--- Description of the task ---
Pull out each line of the data that includes the word "computer".
(Record extracts)
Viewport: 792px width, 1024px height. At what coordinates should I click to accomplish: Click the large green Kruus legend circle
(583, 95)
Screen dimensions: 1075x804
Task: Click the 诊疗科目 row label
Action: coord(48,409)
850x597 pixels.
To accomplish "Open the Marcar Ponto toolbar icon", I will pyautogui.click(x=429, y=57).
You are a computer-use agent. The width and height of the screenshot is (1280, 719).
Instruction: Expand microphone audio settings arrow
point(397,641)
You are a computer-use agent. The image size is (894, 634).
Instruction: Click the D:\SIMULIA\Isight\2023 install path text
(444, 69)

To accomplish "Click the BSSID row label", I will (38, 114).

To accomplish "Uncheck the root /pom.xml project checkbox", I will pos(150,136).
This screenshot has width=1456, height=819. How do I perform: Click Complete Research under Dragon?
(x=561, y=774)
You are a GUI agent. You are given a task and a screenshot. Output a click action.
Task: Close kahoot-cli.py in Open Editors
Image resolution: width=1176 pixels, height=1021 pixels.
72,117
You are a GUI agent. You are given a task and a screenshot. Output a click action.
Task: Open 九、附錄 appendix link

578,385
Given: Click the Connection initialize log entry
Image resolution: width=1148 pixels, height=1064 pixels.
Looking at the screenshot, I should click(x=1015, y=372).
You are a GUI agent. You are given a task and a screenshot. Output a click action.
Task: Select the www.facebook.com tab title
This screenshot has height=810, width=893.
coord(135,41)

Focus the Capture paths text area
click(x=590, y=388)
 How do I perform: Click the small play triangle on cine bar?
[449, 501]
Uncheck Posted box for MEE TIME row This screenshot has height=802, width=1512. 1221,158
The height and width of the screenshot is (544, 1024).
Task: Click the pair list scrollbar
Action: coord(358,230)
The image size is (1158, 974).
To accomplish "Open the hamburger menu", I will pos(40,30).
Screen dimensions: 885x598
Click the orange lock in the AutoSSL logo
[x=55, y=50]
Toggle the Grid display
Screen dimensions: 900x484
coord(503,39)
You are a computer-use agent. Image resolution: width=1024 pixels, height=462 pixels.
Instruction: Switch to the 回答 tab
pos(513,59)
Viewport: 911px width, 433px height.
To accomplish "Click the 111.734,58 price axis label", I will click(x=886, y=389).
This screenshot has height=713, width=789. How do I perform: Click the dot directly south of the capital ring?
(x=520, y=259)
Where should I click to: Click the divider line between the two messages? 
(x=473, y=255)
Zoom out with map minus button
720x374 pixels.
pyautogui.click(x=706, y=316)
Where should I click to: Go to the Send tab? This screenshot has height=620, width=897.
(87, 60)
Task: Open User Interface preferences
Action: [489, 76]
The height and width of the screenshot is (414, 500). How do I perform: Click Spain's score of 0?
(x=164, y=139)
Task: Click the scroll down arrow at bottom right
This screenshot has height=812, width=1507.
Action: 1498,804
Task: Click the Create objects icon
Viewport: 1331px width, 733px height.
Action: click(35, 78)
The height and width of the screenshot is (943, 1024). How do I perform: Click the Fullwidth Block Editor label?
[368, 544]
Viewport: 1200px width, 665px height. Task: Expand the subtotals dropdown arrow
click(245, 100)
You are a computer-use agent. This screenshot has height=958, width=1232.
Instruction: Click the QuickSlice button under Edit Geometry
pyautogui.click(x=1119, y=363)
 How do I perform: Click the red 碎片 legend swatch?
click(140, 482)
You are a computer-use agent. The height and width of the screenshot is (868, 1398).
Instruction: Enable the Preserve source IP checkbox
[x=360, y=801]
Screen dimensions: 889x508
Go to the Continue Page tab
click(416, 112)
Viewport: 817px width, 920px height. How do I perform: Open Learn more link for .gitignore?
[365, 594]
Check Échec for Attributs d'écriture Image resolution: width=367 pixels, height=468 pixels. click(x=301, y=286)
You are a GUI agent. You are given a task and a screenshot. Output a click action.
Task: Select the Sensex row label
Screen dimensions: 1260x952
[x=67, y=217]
(End Record extracts)
--- Response for this exercise ---
You are a computer-use agent. The width and height of the screenshot is (1280, 719).
You are a computer-use agent. The image size is (894, 634).
You are a computer-use agent. Image resolution: width=1024 pixels, height=462 pixels.
You are a computer-use agent. This screenshot has height=958, width=1232.
You are a computer-use agent. The height and width of the screenshot is (868, 1398).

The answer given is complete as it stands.